Look through the material below and copy exactly the lines from the line with "For every named target in this 820×1800" to the line with "[tab] (510, 867)", those two lines included.

• Data to process
________________________________________
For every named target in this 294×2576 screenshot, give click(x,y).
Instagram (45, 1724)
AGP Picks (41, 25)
________________________________________
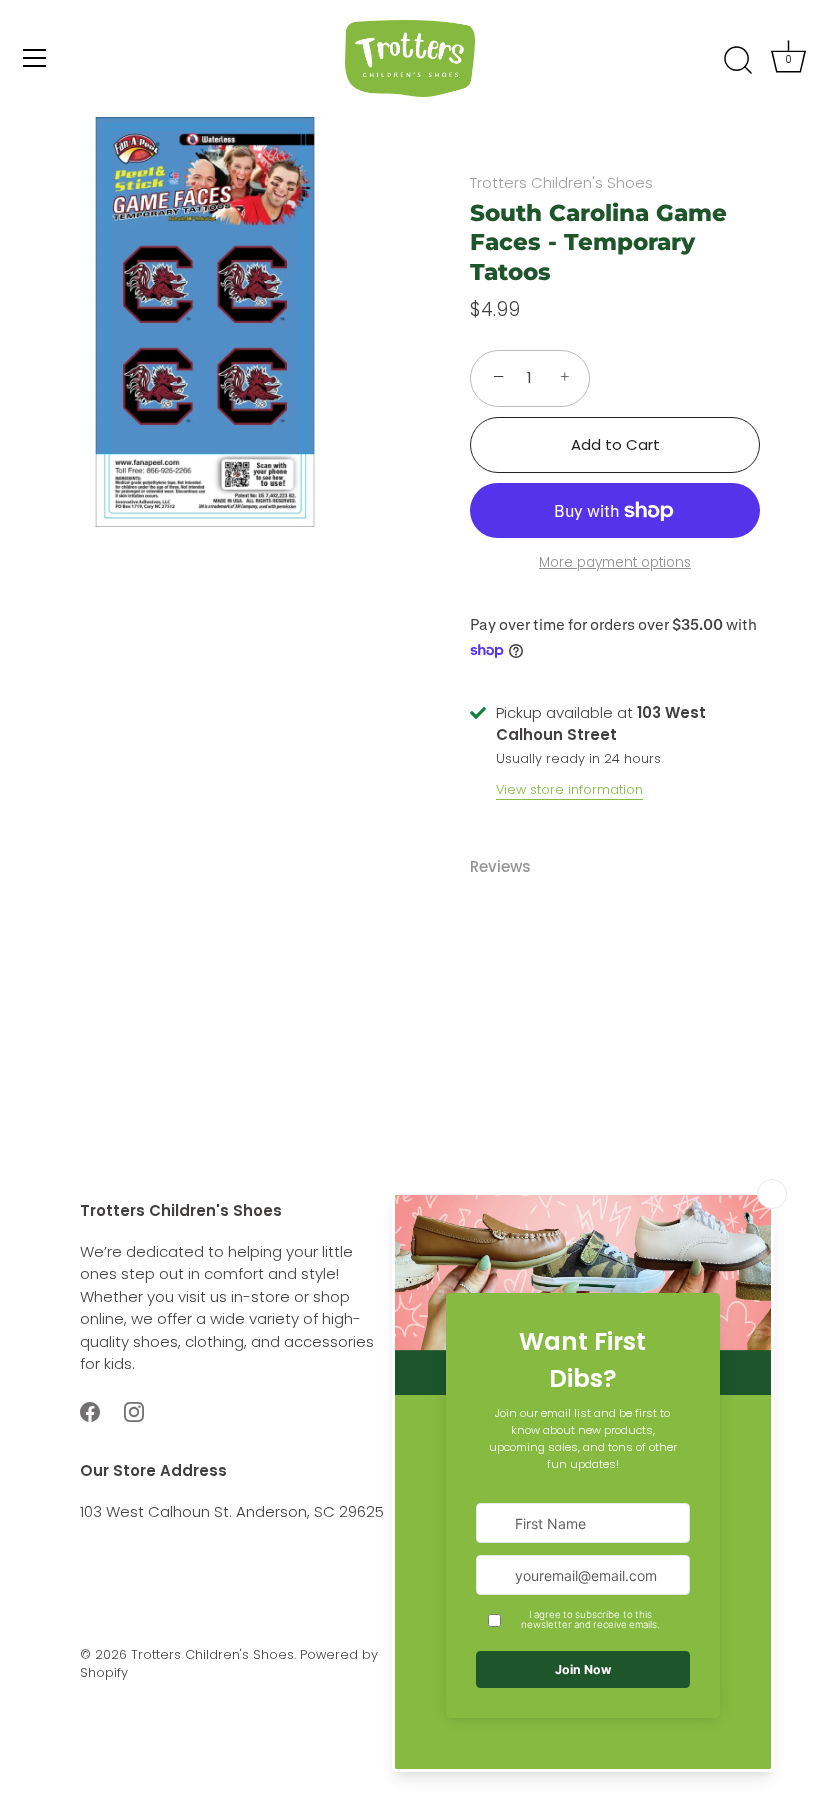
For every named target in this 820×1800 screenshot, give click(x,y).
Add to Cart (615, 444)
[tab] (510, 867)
________________________________________
• Exercise result
For every named target in this 820×1800 screenshot, give click(x,y).
Add to Cart (615, 444)
[tab] (510, 867)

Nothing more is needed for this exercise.